What the exercise asks: Rewrite the part of the rows that opens with the line containing "You are a GUI" and closes with the line containing "Task: Click on", changing "agent" to "assistant" and keeping everything else the same. Give back only those lines.

Data section:
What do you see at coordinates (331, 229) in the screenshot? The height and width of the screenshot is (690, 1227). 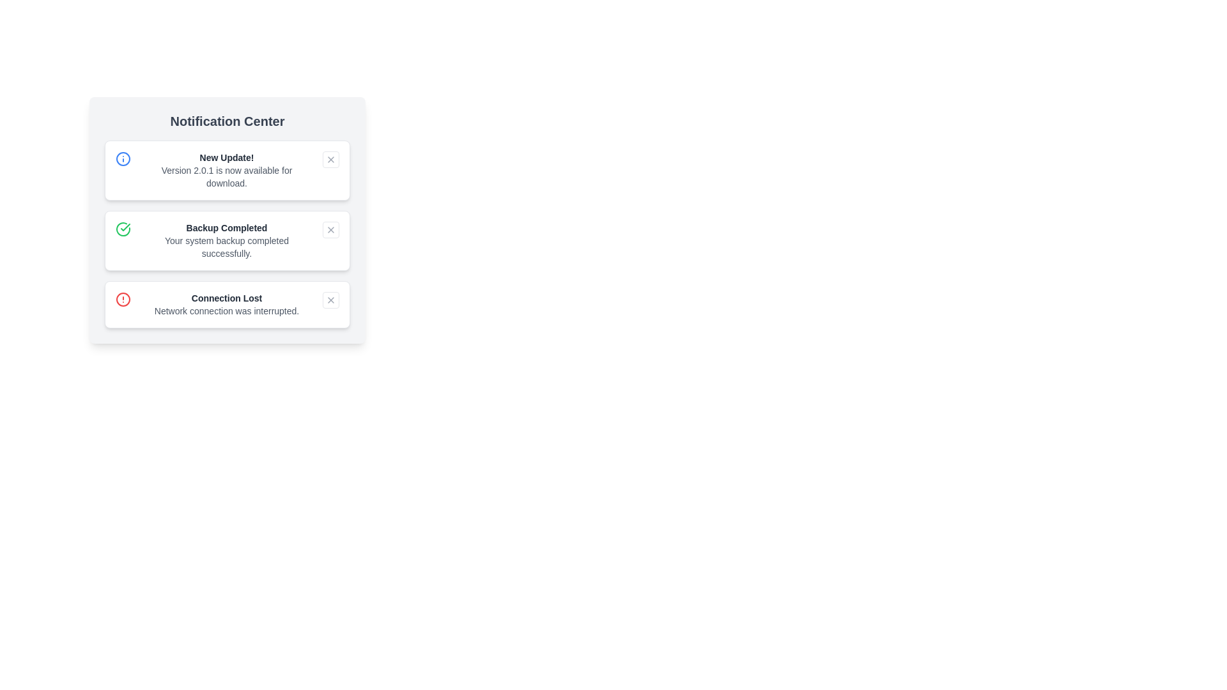 I see `the close button located in the top-right corner of the 'Backup Completed' notification` at bounding box center [331, 229].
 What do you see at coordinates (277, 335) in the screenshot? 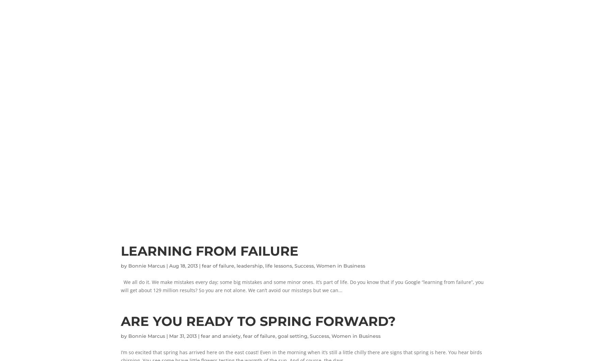
I see `'goal setting'` at bounding box center [277, 335].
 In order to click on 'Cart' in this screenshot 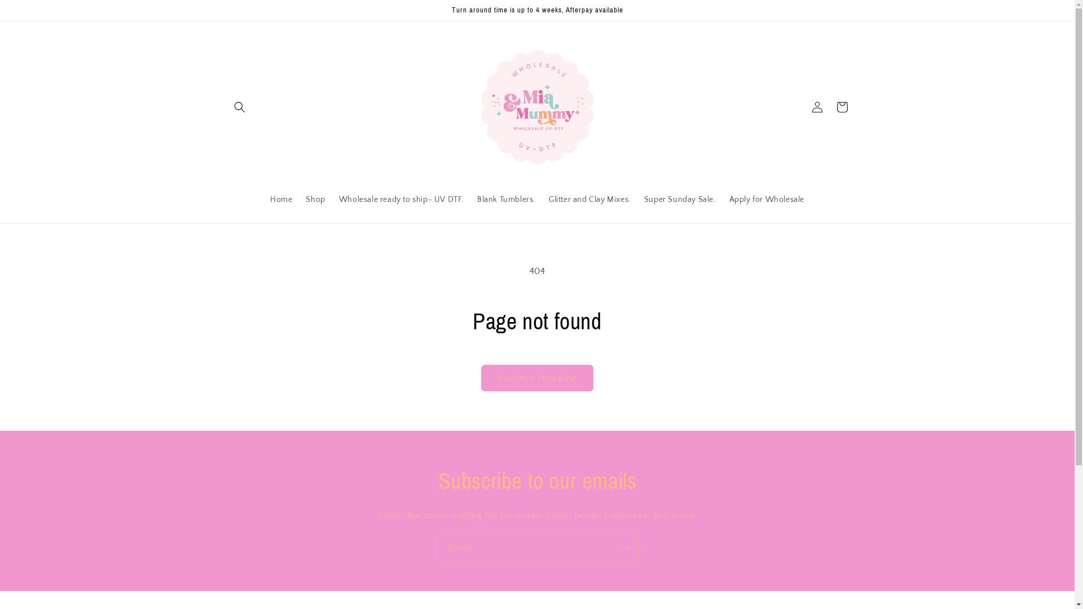, I will do `click(829, 107)`.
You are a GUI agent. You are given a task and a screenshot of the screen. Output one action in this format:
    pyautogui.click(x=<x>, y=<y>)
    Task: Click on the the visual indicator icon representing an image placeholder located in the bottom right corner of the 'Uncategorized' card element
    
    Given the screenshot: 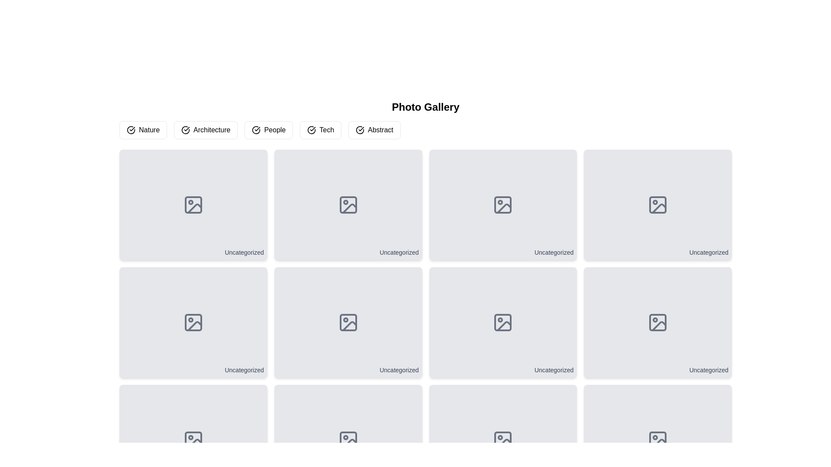 What is the action you would take?
    pyautogui.click(x=658, y=322)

The result:
You are a GUI assistant. You are given a task and a screenshot of the screen. Output one action in this format:
    pyautogui.click(x=<x>, y=<y>)
    Task: Click on the the visual indicator icon representing an image placeholder located in the bottom right corner of the 'Uncategorized' card element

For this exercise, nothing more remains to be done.